3.The learned counsel appearing for the petitioner would contend
that the impugned order of detention is liable to be quashed on the
following two grounds.
(i)When the crime referred to in the adverse case is more grave
in nature, there is no imminent possibility of the detenu being released on
bail, as opined by the detaining authority, and, therefore, the order of
detention based on such opinion, is vitiated for non application of mind and
in support of this contention, he relied on the decision of a Division Bench
of this Court reported in 2004-2-L.W.(Crl.)681 (Ameer vs. The State of
Tamil Nadu & another.)
(ii)There is unexplained delay in disposing of the
representation of the detenu and on this ground also the impugned detention
order is liable to be quashed.
4. We have also heard the learned Additional Public Prosecutor
on the above aspects and perused the materials placed before us.
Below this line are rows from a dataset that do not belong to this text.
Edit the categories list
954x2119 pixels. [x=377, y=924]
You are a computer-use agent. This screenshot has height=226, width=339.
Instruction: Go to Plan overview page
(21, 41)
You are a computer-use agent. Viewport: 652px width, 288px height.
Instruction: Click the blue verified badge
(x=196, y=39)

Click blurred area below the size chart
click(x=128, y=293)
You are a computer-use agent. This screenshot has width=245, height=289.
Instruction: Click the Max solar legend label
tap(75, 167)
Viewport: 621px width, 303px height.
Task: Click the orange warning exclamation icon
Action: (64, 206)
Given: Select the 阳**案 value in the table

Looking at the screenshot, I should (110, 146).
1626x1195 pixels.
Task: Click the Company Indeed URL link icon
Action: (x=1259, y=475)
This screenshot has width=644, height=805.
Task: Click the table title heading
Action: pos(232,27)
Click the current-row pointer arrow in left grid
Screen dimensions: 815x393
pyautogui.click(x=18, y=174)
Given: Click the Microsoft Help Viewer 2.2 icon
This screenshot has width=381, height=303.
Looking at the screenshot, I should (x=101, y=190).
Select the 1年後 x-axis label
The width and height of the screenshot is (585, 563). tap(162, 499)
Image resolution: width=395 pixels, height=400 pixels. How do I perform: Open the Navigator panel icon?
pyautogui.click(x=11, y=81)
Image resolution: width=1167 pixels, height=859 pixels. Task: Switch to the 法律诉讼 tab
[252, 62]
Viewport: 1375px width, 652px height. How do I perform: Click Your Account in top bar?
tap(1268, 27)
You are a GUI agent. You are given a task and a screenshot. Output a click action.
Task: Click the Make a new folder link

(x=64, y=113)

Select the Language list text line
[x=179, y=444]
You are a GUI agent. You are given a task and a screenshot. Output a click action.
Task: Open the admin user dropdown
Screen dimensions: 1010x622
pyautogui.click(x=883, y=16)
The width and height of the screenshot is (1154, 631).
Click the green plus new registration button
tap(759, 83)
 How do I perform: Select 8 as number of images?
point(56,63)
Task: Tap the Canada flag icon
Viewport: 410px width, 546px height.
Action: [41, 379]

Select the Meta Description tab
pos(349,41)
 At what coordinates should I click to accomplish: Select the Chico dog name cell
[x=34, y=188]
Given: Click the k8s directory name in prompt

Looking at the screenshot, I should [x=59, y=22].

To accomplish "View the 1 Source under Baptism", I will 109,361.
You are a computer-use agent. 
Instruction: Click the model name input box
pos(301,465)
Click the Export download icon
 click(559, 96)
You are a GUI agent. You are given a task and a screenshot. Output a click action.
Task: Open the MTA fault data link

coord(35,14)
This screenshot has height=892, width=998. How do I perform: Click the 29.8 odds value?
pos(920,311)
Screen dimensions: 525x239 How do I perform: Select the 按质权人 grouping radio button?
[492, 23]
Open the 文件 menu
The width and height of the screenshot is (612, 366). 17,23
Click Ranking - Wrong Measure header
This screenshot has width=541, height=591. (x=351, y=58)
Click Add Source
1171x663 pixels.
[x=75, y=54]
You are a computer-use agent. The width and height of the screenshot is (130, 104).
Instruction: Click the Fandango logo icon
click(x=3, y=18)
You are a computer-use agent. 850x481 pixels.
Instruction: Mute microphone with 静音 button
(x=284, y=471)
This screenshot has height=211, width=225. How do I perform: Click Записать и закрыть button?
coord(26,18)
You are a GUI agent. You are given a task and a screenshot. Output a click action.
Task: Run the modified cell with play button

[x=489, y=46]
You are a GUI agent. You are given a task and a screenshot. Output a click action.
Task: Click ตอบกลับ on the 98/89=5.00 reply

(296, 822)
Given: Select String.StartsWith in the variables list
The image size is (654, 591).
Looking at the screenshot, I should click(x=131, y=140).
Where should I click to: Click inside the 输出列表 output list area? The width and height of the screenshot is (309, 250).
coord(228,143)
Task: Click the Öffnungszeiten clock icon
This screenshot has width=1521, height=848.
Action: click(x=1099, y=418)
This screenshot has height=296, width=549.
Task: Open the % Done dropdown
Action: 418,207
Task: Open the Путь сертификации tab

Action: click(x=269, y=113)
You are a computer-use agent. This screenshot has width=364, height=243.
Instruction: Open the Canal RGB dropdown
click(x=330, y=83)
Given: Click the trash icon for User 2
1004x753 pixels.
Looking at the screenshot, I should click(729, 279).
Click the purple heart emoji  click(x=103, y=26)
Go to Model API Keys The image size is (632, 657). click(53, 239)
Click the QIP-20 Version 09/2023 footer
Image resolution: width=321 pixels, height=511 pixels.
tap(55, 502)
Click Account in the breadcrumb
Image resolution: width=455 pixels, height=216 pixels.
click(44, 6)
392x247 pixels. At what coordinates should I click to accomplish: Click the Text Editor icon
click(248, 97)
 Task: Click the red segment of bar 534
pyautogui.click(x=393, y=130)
5. It is seen that the order of detention came to be passed by
the second respondent based on two adverse cases in Crime No.4 of 2004,
registered on 06.01.2004, for the offences punishable under Sections 147,
148, 448, 427, 435, 109 read with Section 34 I.P.C., and in Crime No.305 of
2004, registered on 09.08.2004, for the offences punishable under Sections
147, 148, 341, 307 and 302 I.P.C. The ground case is in Crime No.307 of
2004, registered on 10.08.2004, for the offences punishable under Sections
147, 148, 427, 307 and 506(ii) I.P.C. and under Section 3(a) of Explosive
Substances Act.
6.The detaining authority, after taking into consideration the
adverse cases and particularly the ground case in Crime No.307 of 2004,
wherein the major offence alleged is only under Section 307 I.P.C., was of
the opinion that there is a possibility that the detenu could be released
on bail as he has moved bail application in the ground case before the
Principal Sessions Judge, Thoothukudi in Cr.M.P.No.1502 of 2004 which was
posted for hearing on 01.09.2004. It is admitted that the detenu has not
moved any bail application in the adverse case where the offence alleged to
have been committed by the detenu is more grave in nature, namely, under
Section 302 I.P.C. and in such circumstances, there is no imminent
possibility of the detenu being released on bail, as opined by the detaining
authority.
7.In the decision relied on by the learned counsel for the
petitioner, this Court, while following the earlier Division Bench
decisions in Dharmar vs. State of Tamil Nadu and another, reported in1995
(1) L.W.(Crl.) 333 and in Kanniappan vs. The District Magistrate and
another, reported in 2000 (1) L.W.(Crl.) 196, quashed the order of detention
holding that when the crime referred to in the adverse case is more grave in
nature, there is no imminent possibility of the accused being released on
bail and therefore the order of detention based on such opinion is vitiated
on the ground of non application of mind. The principle laid down in the
above decisions and its applicability to the instant case is not by the
learned Additional Public Prosecutor.
8.Next coming to the contention of delay in disposing of the
representation of the detenu, the representation submitted by the detenu,
dated `Nil’, was received by the Government on 13.09.2004 (Saturday) and
remarks were called on the next day, i.e. 14.09.2004 (Sunday). But, the
remarks were received by the Government from the detaining authority only on
23.09.2004, after a delay of eight days, for which there is no explanation
in the counter filed by the detaining authority, except furnishing the
dates. It is for the detaining authority or the Government to furnish
explanation for any delay at the time of disposal of the representation of
the detenu. In our opinion, on this ground of unexplained delay in
disposing of the representation of the detenu also the order of detention is
vitiated.
7.For the reasons stated above, this habeas corpus petition is
allowed and the impugned order of detention, dated 31.08.2004, made
H.S.(M)No.Confdl.No.24/2004, by the second respondent, is quashed. The
detenu is directed to be set at liberty forthwith, unless his presence is
required in connection with in any other case.